◆ EXERCISES ◆
(A) In the forum thread about a trailer's LP detector, do the following statements agree with the thread? Answer yes or no for each, and quote the deciding words. (i) Kamm noticed a smell of propane inside the unit. (ii) GoVols states that the regulator is self-switching. (iii) H2oSprayer says the pilot will not light without 12v.
(B) In the forum thread about a trailer's LP detector, how does PDX_Doug say such detectors normally signal a low battery?
(C) Carry on the forum thread about a trailer's LP detector and refrigerator from the point where it stops.

◆ SELECTED EXCERPT ◆
- - -
# Question From A Newbie



## Kamm (Apr 27, 2007)

Walked by our trailer today and there was a screeching coming from it. Entered the unit and found the LP detector sounding the alarm. Disconnected the battery and of course it stopped. There was no smell of propane in the unit.
Here's my delema. Had left the fridge running on propane; wanted to use up the remainder of gas in one cylinder. Checked the fridge and it was warm (ice cream bar had melted!). Checked cylinder; empty. The other cyinder was still full. Here is the question. Souldn't the propane switched from the empty tank to the full? And, why would the LP detector go off? 
The fridge seems to be working fine now on the other tank. Does any of this make any sense?

Kamm


----------



## Lady Di (Oct 28, 2005)

Are you on shore power? It is my understanding that if the battery is too low, the fridge won't work. It needs battery to regulate the temp. Could be wrong!

Detector will go off if battery is low, Low battery warning.


----------



## H2oSprayer (Aug 5, 2006)

If the alarm is going off, most likely the battery was low. When your battery is low and you are not hooked up to shore power, the frig will not light and run.


----------



## Kamm (Apr 27, 2007)

Thanks for the information. I was running on battery and it was probably getting a little low.
All seems to be o.k. now. My concern was the LP detector... I would prefer that I never hear that


----------



## GoVols (Oct 7, 2005)

If your refrig was already on propane, it would not need any additional power from the battery. Yes, the regulator is self-switching, but if your 2nd propane tank is turned off, then the switch won't help any!

Either a low battery or a genuine propane leak.


----------



## PDX_Doug (Nov 16, 2004)

Kamm,

The propane detector will also go off when the battery is low. It's just it's way of telling you it does not have enough juice to do it's job. Normally, though, they just chirp every few seconds. You may have a different brand, or maybe when the battery gets really low, it turns on steady.

In any case, I'm guessing once you get power to it, it will quiet down.









Happy Trails,
Doug



GoVols said:


> If your refrig was already on propane, it would not need any additional power from the battery.


Actually, I believe you do need battery power to keep the refrigerator running, even on propane. The power is needed for the circuit board the regulates the frig. The frig will not run on 12V alone... but it will not run without it either. At least on gas.

Happy Trails,
Doug


----------



## Nathan (Jan 2, 2007)

Some little 3 way fridges will run without electricity. My pop up one would, of course I also had to light a pilot light to start it







. These seem to require 12V be supplied.


----------



## H2oSprayer (Aug 5, 2006)

PDX_Doug said:


> Actually, I believe you do need battery power to keep the refrigerator running, even on propane. The power is needed for the circuit board the regulates the frig. The frig will not run on 12V alone... but it will not run without it either. At least on gas.
> 
> Happy Trails,
> Doug


I think that you are right on Doug. When you switch over to propane and you listen closely, you will hear it clicking. This is the pilot trying to light on the fridge. Without 12v, the pilot will not light.
- - -
◆ DATASET CONTENT ◆
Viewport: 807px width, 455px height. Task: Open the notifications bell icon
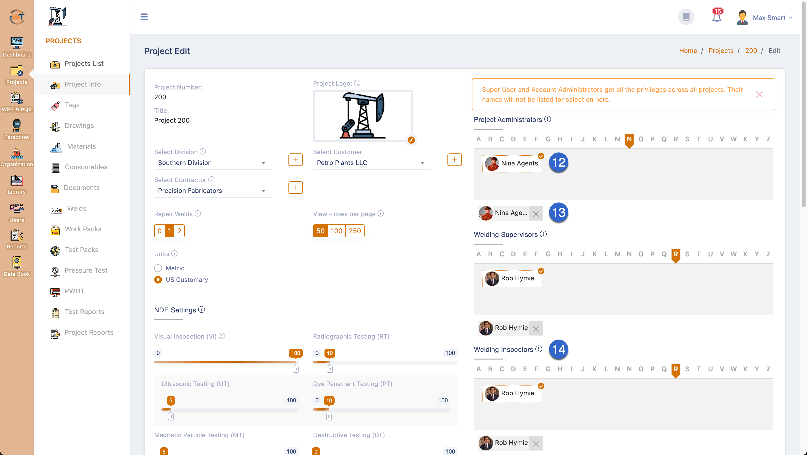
- - -
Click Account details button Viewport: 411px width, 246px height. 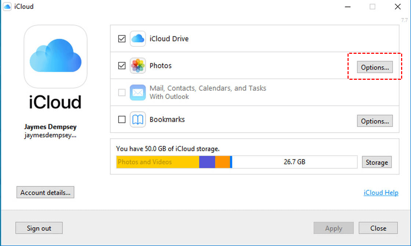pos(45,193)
- - -
◆ THE RESULTS ◆
(A)
(i) No: "There was no smell of propane in the unit."
(ii) Yes: "Yes, the regulator is self-switching"
(iii) Yes: "Without 12v, the pilot will not light."

(B) They chirp every few seconds.

(C)
----------



## GoVols (Oct 7, 2005)

Nathan said:


> Some little 3 way fridges will run without electricity.  My pop up one would, of course I also had to light a pilot light to start it
> 
> 
> 
> ...


That's exactly what I was thinking about -- the little 3-way in my former popup. Once lit, the absorption stack would keep the refrigerator cold until the propane shut off; it needed no 12V power. Even the lighter was a manual piezo. I guess that must not be the case in the OBs.


----------



## W4DRR (May 17, 2005)

GoVols said:


> Some little 3 way fridges will run without electricity. My pop up one would, of course I also had to light a pilot light to start it
> 
> 
> 
> ...


That's exactly what I was thinking about -- the little 3-way in my former popup. Once lit, the absorption stack would keep the refrigerator cold until the propane shut off; it needed no 12V power. Even the lighter was a manual piezo. I guess that must not be the case in the OBs.
[/quote]

Boy, that brings back memories! Standing outside our little Coleman Sea Pine, clicking away on that piezo sparker thingie. Click-click-click-click Darn! Still not lit! Click-click-click-click.....

Bob


----------



## GoVols (Oct 7, 2005)

W4DRR said:


> Some little 3 way fridges will run without electricity. My pop up one would, of course I also had to light a pilot light to start it
> 
> 
> 
> ...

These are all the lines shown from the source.